異次元の量的緩和
日銀は昨年3月末の91.3兆円から今年6月末の166.7兆円まで長期国債の保有額を75兆円も増やした。異次元の量的緩和のために国債を大量に買い増したのだ。
一方、民間銀行、公的年金、生命保険はそれぞれ46兆円、4兆円、1兆円減らしている。国は、もはや国民が労働などで得たお金を銀行経由で借金をしているのではない。日銀に紙幣を刷ってもらって、その分で借金を賄っていることになる。
来年度も四十数兆円の赤字予算が組まれる。誰かが国債を買い増さなければならない。
日銀では現在179.8兆円(9月末)にまで国債の保有が膨らんだ。それがまだまだ大幅に増やさざるを得ないのだ。輪転機がグルグルまわり新しい紙幣が町にあふれ出ていく。

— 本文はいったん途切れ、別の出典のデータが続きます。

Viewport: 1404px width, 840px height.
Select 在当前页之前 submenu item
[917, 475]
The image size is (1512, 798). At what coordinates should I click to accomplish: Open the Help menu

今回の「さらなる量的緩和」の本質は国の「資金繰り倒産」の回避が目的であり、「マネタイゼーション」(財政ファイナンスのこと。国の発行した国債を中央銀行が引き受けることである)そのものなのだ。
「2%の消費者物価指数の上昇を確実にする」という理由づけは、そのカムフラージュにすぎない。市場が日銀の決定を「マネタイゼーション」と認識すれば、日本売りが起きる。円、債券、株の強烈なトリプル安だ。
ハイパーインフレは想定外なのであろうか?
* * *
「喫茶店のコーヒーの値段が、飲み始めたときは1杯6千マルクだったのに、飲み終わったときには8千マルクになっていた」という話がある。1月に1個250マルクだったパンが、年末には3990億マルクになった1923年のドイツの話だ。この値上がりのすさまじさは、タクシー初乗り2キロ700円が1兆1千億円になったと換算できるほどだ。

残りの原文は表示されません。